Website sizes

When you are designing a responsive website how do you go about deciding the sizes in pixels each layout would be? how do you know how big to make the website?

You don’t have to decide this if you don’t want to. You can just let the content expand and contract as needed. You just might want to set a max-width so that things don’t expand too much. Depending on your design, you may find that, as some points, it’s best to step in and set something to width: 100% rather than floating it (for example) … but that’s different for each design.

As far as I know, the most common used page widths in responsive design are 960 or 1000px for desktops/laptops, 768 or 800px for small tablets, and 320px (or 240px for really small ones) for smartphones.

As you very correctly said, these days desktops are very common with the resolution 1024 * 768, so one can prefer using 980 - 1000 px as the width.

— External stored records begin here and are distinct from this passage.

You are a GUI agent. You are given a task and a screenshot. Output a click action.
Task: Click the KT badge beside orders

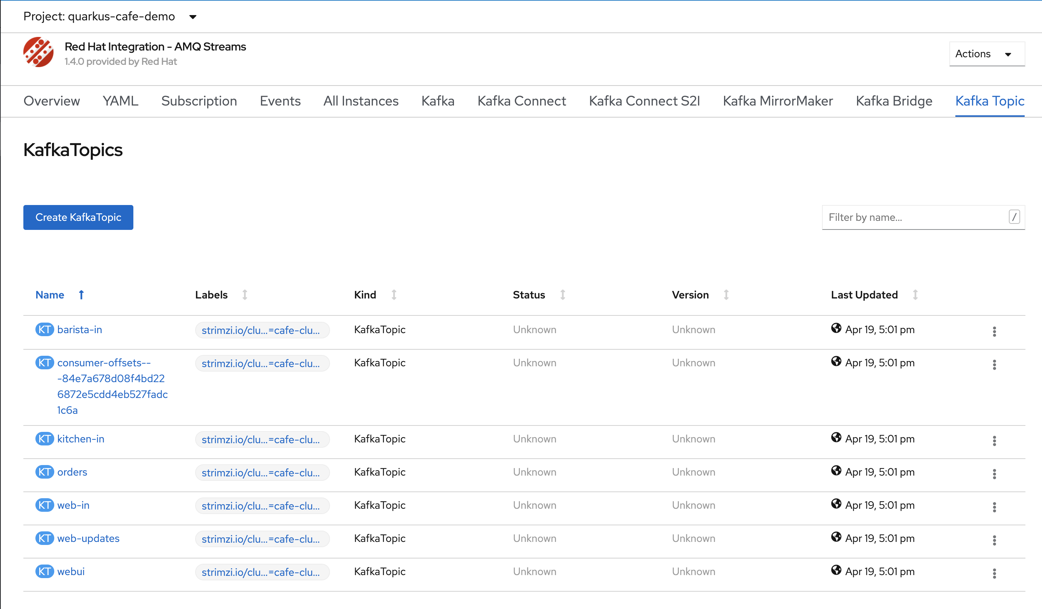[x=44, y=472]
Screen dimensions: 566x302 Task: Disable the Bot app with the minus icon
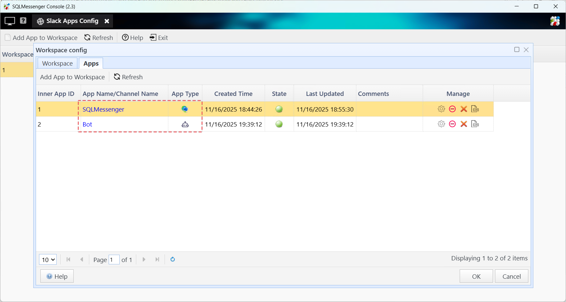click(452, 124)
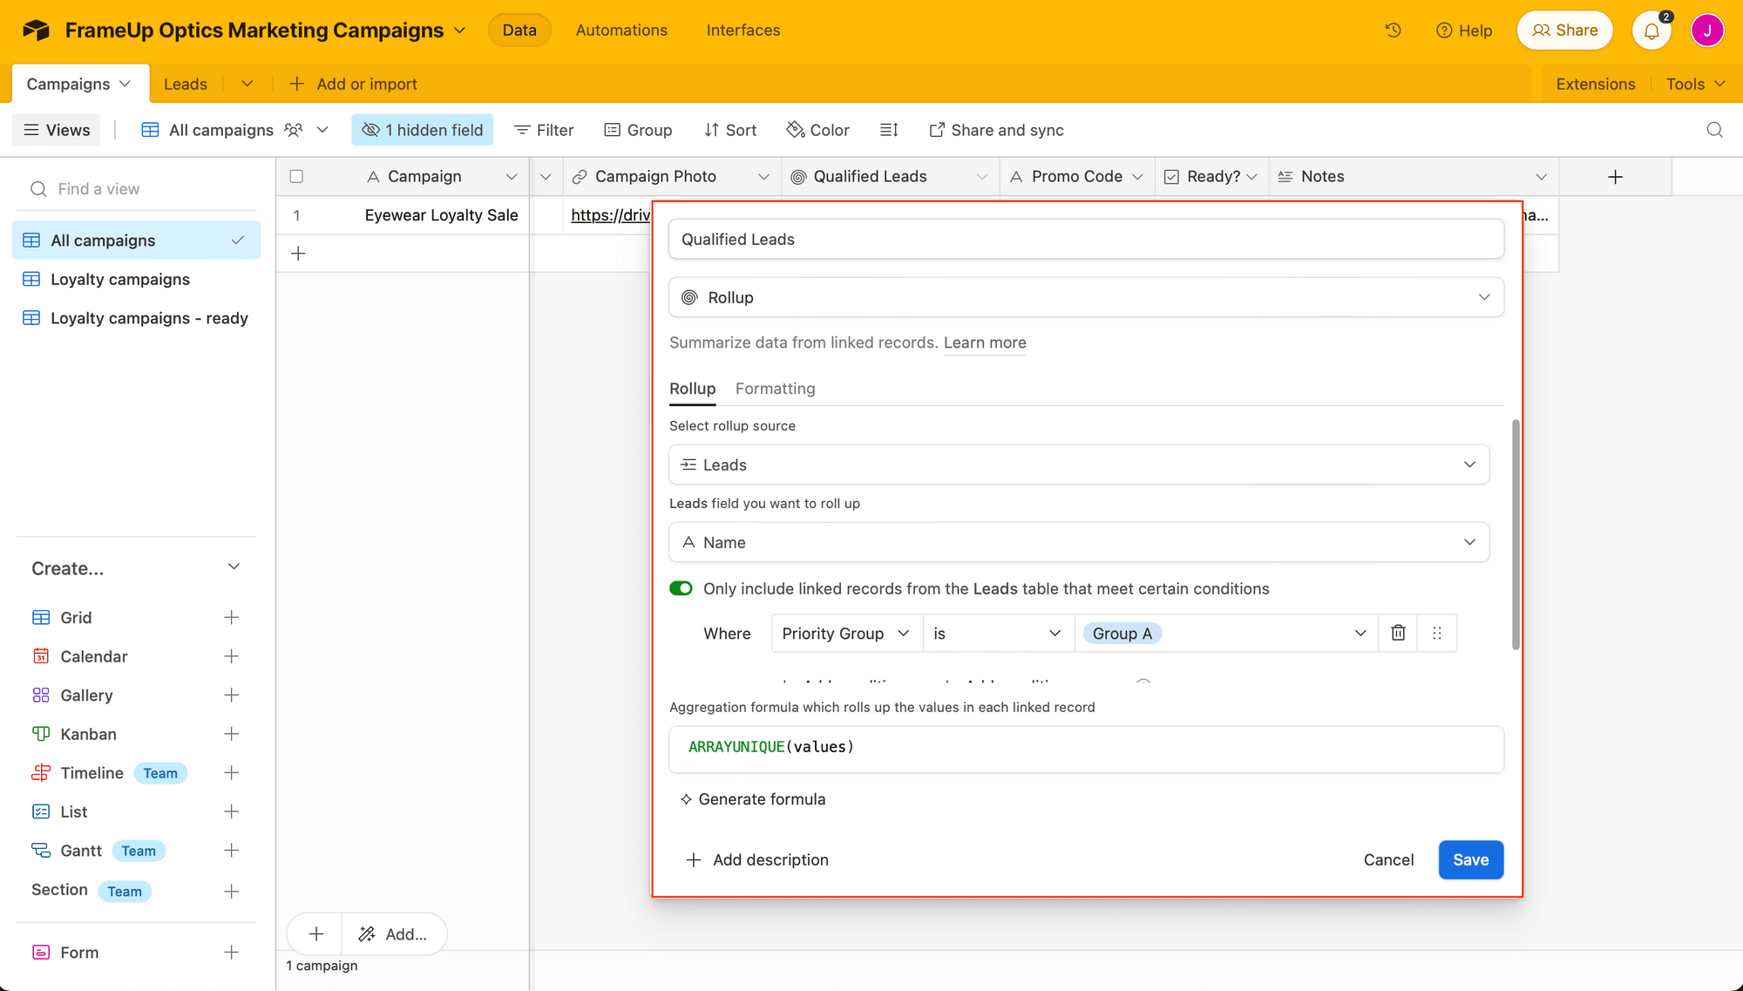Image resolution: width=1743 pixels, height=991 pixels.
Task: Click the ARRAYUNIQUE formula input field
Action: click(x=1086, y=748)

Fixed width design is really past its sell by date because you can expect your visitors to use anything from 300 px wide to 2000px.
If your width is smaller than the visitiors scree, it looks ridiculous with large blank spaces on eithe side.
If it your screen is wider, you need to use the horizontal scroll bar to read the text, which is annoying enought to send most visitors packing. As mobile device use is growing faster than anything else, you lose out on the fastest growing market with fixed width design.

Maybe. You can set the page to fill the user’s screen easily enough, and some devices let you double tap to zoom in … so it may not be so bad. (I still don’t recommend fixed width, mind you, but it’s ot the end of the world.)

No, it certainly isn’t the end of the world, and clever phone users will know how to patch it.
But… a lot of phone users are NOT clever, don’t know how to patch it and will just be irritated. Irritated users are less likely to stay and less likely to buy. Visitors are getting more and more used to ease of use, and silly, outdated problems like fixed width design give a really bad image to a company that still uses this antique way of desing imho.
Maybe I’m just a difficult customer, but when I try out a shop and there is a queue of people waiting to be served, I’m out. If I visit a website that loads slowly or is hard to navigate, I’m gone. If dealing with the company is pita before they got my money, I really don’t want to know how they are after they got my money, and I have a problem with their product.

I’m sure anyone using a smart phone will at least know how to zoom. But yes, there’s a lot to be irritated by, nevertheless.

when I try out a shop and there is a queue of people waiting to be served, I’m out. If I visit a website that loads slowly or is hard to navigate, I’m gone…

Unless you find you’ve got to have the product, no matter what … which a lot of companies seem to rely on.

I don’t quite know the situation in Oz and to what the degree the recession is hitting, but in the UK and Europe it has hit hard with no signs of abating.
5 years ago, it was a sellers’ market for almost anything, which has done a 180 and now it is a buyers’ market for all but a few items. I expect the vast majority of companies that still believe the consumer depends on their product or finds it absolutely necessary to have it (like Apple), will soon wake up to a very painful reality.
This day and age, you have to stand out from the rest and be the best you can be (hate that cliche), and having yesteryear’s webdesign doens’t help to do that.